Pownall, Thomas 1720-1805
Statesman; born in Lincoln, England, in 1720; graduated at Cambridge in 1743, and was made secretary to the commissioners of trade and plantations in 1745. He came to America in 1753 as secretary to Governor Osborn, of New York, whom he succeeded as lieutenant-governor. He was a member of the Colonial Congress at Albany in 1754, and was governor of Massachusetts from 1757 to 1760. In 1760-61 he was governor of South Carolina, and returning to England was made a director-general of the office of control with the rank of colonel. Entering Parliament in 1768, he was one of the most powerful friends of the Americans in that body.Pownall, who, as governor of Massachusetts, and a traveller, explorer, and civil officer in the central portion of the Union, had become well acquainted with the characteristics of the American people, published in England, at the beginning of 1780, a memorial to the sovereigns in Europe, in which he said the system of establishing colonies in various climates to create a monopoly of the peculiar products of their labor was at an end; that America was so far removed from the influences of Europe and its embroiled interests that it was without a real enemy, and the United States of America had taken an equal station with the nations [280] upon earth; that negotiations were of no consequence either to the right or the fact —the independence of America was “a fixed fact” ; that its government, young and strong, would struggle by the vigor of its internal healing principles of life against all evils in its system and surmount them. “Its strength will grow with years,” he said, “and it will establish its constitution.” He asserted his belief that in time the West Indies must, “in the course of events, become part of the great North American dominion.” He predicted the casting off by the Spanish colonies in South America of their dependence upon Spain, which occurred in less than fifty years afterwards, because “South America,” he said, “is growing too much for Spain to manage; it is in power independent, and will be so in act as soon as any occasion shall call forth that power.” He spoke of the civilizing activity of the human race having free course in America, the people there, “standing on the high ground of improvement up to which the most enlightened parts of Europe have advanced, like eaglets, commence the first efforts of their pinions from a towering advantage.”
He lauded America as “the poor man's country,” where labor and mental development went hand in hand—where “many a real philosopher, a politician, a warrior, emerges out of this wilderness, as the seed rises out of the ground where it hath lain buried for its season.” He referred to the freedom of the mechanic arts that would be secured by independence, where no laws lock up the artisan, and said, “The moment that the progress of civilization is ripe for it, manufactures will grow and increase with an astonishing exuberancy.” Referring to ship-building, he said: “Their commerce hath been striking deep root” ; and referred to ocean and inland navigation as becoming “our vital principle of life, extended through our organized being, our nature.” “Before long,” he said, the Americans “will be trading in the South Sea, in the Spice Islands, and in China. . . . Commerce will open the door to immigration.
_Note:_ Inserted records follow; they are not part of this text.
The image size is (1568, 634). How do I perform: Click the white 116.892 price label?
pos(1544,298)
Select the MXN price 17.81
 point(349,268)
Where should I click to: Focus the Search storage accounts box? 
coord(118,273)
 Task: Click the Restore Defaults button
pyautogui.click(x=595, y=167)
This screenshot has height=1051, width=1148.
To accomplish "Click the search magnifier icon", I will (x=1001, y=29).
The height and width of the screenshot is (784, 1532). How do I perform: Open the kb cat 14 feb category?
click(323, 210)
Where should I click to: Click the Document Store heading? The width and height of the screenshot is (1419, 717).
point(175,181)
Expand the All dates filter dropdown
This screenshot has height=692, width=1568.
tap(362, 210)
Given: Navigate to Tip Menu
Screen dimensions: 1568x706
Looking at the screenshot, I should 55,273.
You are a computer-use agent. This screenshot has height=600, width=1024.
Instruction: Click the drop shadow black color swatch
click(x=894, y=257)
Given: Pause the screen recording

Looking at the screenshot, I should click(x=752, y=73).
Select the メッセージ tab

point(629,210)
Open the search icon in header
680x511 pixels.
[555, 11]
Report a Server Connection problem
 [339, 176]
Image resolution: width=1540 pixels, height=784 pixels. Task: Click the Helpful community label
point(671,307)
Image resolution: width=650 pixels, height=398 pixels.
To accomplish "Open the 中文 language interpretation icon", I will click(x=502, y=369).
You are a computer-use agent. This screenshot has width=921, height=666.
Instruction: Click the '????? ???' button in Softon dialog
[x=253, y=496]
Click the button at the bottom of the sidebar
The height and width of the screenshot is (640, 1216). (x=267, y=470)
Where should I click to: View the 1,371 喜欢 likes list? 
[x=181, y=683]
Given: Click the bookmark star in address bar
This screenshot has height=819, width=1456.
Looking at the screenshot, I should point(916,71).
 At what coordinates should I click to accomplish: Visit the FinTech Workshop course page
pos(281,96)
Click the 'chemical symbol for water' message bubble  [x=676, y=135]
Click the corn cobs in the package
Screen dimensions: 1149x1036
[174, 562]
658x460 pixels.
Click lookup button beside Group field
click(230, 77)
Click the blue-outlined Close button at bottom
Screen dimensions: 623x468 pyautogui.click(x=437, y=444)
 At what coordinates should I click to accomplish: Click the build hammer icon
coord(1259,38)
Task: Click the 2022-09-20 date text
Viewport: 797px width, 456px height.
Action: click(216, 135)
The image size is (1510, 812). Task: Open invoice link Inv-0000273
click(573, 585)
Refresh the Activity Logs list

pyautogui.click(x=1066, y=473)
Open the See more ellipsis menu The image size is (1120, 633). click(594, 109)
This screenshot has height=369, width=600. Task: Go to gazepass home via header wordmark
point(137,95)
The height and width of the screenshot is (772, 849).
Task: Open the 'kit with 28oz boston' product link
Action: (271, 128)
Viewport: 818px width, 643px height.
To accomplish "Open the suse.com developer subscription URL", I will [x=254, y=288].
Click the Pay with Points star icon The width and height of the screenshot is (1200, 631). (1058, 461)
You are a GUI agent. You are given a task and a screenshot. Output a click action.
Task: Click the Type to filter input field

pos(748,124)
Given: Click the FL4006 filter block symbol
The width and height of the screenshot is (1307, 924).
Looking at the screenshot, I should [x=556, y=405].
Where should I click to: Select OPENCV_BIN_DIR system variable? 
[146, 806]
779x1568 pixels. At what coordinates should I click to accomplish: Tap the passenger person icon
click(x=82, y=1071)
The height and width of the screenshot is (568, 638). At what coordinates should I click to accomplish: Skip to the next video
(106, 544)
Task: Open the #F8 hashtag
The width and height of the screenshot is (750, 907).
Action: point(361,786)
By constant intercommunion, America will every day approach nearer and nearer to Europe. Unless the great potentates of Europe can station cherubim at every avenue with a flaming sword that turns every way to prevent man's quitting this Old World, multitudes of their people, many of the most useful, enterprising spirits, will emigrate to the new one. Much of the active property will go there, too.”
He alluded to the folly of the sovereigns trying to check the progress of the Americans, and said: “Those sovereigns of Europe who shall call upon their ministers to state to them things as they really do exist in nature, shall form the earliest, the more sure, and natural connection with North America, as being, what she is, an independent State. . . . The new empire of America is, like a giant, ready to run its course. The fostering care with which the rival powers of Europe will nurse it insures its establishment beyond all doubt and danger.” As early as 1760, Pownall, who had associated with liberal men while upholding the King's prerogative, many times said that the political independence of the Americans was certain, and near at hand. On one occasion Hutchinson, who, eight years later, was in Pownall's official seat in Massachusetts, hearing of these remarks, exclaimed, “Not for centuries!” for he knew how strong was the affection of New England for the fatherland. He did not know how strong was the desire of the people for liberty. Pownall died in Bath, England, Feb. 25, 1805.